Two years ago, I was crippled with end-stage osteoarthritis in my left ankle. Not only had I stopped those things I enjoyed (golf, walking with my wife, gardening), but the condition had affected every single element of my daily life (not least my need to pour so many pain-killers down my throat).

Then, I discovered TARVA.

It's not that I had not explored potential solutions to my problem, it's simply that TARVA both brought it into sharp focus, and gave me a potential solution to my dilemma.

To cut a very long story (see my earlier posts to this blog) short, with the help and encouragement of Mr. Goldberg and his team at the Royal National Orthopaedic Hospital, I agreed to participate in their national trial which is examining the relative merits, particularly in terms of patient outcomes, of the two available surgical procedures for managing end-stage ankle osteoarthritis; those options are either fusion of the ankle, or ankle replacement.

As this was/is a randomised trial, it was the computer which selected whether I would have a fusion or a replacement.

In my case, the computer said "replacement", so that's what Mr. Goldberg and his brilliant surgical team did in June last year.

However, and for anyone contemplating this type of procedure, and although I'm a total rationalist, if you see one of my earlier posts you will see that, at the 11th hour, and the 59th minute, when I was being wheeled down to surgery, I had this sudden, transitory, and yet almost primeval urge to throw myself off the trolley and abandon the surgery.

Thank goodness I didn't!

My life has been transformed by my operation, and I don't say that lightly.

All the things I couldn't do before my operation, I can now do.

I now have no restrictions on my movement, flexibility etc. - without becoming too dramatic, I am renewed.

So, again, my message to anyone who has diagnosed ankle arthritis, is - through your GP - to contact the TARVA trial (see the website), and consider participating in their trial - if you do so, not only will you likely have a good outcome as an individual, but you will also be contributing to a body of knowledge which will help our Health Service decide not only which is the best clinical outcome for patients, but also what makes the most economic sense.

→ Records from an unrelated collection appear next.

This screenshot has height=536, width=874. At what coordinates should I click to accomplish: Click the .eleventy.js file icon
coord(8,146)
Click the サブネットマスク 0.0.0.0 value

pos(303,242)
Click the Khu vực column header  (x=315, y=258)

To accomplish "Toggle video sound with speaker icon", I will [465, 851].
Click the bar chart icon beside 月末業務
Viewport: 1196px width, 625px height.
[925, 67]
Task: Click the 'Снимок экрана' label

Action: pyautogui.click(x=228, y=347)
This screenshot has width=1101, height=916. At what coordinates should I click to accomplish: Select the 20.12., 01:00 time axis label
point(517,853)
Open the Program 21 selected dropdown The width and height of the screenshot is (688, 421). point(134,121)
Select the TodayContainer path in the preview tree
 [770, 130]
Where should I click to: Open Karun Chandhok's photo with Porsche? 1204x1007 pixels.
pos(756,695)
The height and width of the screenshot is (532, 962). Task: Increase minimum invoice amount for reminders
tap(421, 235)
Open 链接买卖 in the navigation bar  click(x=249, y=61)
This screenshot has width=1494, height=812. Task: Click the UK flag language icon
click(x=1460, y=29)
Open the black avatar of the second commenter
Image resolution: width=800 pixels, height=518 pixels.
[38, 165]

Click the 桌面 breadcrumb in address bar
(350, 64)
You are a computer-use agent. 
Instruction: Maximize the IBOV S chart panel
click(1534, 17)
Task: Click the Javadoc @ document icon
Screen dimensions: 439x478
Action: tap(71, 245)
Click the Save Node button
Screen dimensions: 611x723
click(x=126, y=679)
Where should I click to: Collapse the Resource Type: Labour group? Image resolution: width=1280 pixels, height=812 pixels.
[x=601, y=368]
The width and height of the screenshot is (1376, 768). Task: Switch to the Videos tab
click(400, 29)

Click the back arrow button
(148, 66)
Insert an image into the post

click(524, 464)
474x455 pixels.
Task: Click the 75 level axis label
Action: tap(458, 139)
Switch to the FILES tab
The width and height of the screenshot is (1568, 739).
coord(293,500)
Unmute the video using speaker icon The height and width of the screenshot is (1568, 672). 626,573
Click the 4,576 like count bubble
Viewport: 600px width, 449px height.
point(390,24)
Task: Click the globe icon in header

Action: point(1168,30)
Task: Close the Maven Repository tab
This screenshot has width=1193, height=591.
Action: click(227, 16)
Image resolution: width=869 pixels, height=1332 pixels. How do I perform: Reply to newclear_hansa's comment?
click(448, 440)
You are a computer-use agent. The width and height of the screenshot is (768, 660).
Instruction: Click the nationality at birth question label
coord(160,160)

This is written on 31st December, so Happy New Year to anyone reading this post, and I wish all potential ankle patients good luck with your procedures, and I wish to record a special thanks to Mr. Goldberg and his wider team at RNOH not only for pioneering this valuable study, but also, from a very personal point of view, of having deployed their immense technical/surgical skills in ensuring that, today, no-one other than me and my wife know which was my dicky ankle!! Thank you all so much.